Reproducibility of Functional Connectivity and Graph Measures Based on the Phase Lag Index (PLI) and Weighted Phase Lag Index (wPLI) Derived from High Resolution EEG

Abstract
Functional connectivity (FC) and graph measures provide powerful means to analyze complex networks. The current study determines the inter-subject-variability using the coefficient of variation (CoV) and long-term test-retest-reliability (TRT) using the intra-class correlation coefficient (ICC) in 44 healthy subjects with 35 having a follow-up at years 1 and 2. FC was estimated from 256-channel-EEG by the phase-lag-index (PLI) and weighted PLI (wPLI) during an eyes-closed resting state condition. PLI quantifies the asymmetry of the distribution of instantaneous phase differences of two time-series and signifies, whether a consistent non-zero phase lag exists. WPLI extends the PLI by additionally accounting for the magnitude of the phase difference. Signal-space global and regional PLI/wPLI and weighted first-order graph measures, i.e. normalized clustering coefficient (gamma), normalized average path length (lambda), and the small-world-index (SWI) were calculated for theta-, alpha1-, alpha2- and beta-frequency bands. Inter-subject variability of global PLI was low to moderate over frequency bands (0.12<CoV<0.28), higher for wPLI (0.25<CoV<0.55) and very low for gamma, lambda and SWI (CoV<0.048).

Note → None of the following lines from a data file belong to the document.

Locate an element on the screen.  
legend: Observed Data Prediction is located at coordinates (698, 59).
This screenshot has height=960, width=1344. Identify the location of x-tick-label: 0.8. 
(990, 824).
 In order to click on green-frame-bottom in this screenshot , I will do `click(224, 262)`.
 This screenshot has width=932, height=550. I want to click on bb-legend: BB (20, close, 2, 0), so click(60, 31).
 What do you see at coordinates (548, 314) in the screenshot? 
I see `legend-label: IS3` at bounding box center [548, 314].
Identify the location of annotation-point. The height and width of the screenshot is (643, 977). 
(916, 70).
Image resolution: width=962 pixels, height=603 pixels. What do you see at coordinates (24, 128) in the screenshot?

TRT was good to excellent for global PLI/wPLI (0.68<ICC<0.80), regional PLI/wPLI (0.58<ICC<0.77), and fair to good for graph measures (0.32<ICC<0.73) except wPLI-based lambda in alpha1 (ICC = 0.12). Inter-electrode distance correlated very weakly with inter-electrode PLI (−0.06<rho<0) and weakly with inter-electrode wPLI (−0.22<rho<−0.18). Global PLI/wPLI and topographic connectivity patterns differed between frequency bands, and all individual networks showed a small-world-configuration. PLI/wPLI based network characterization derived from high-resolution EEG has apparently good reliability, which is one important requirement for longitudinal studies exploring the effects of chronic brain diseases over several years.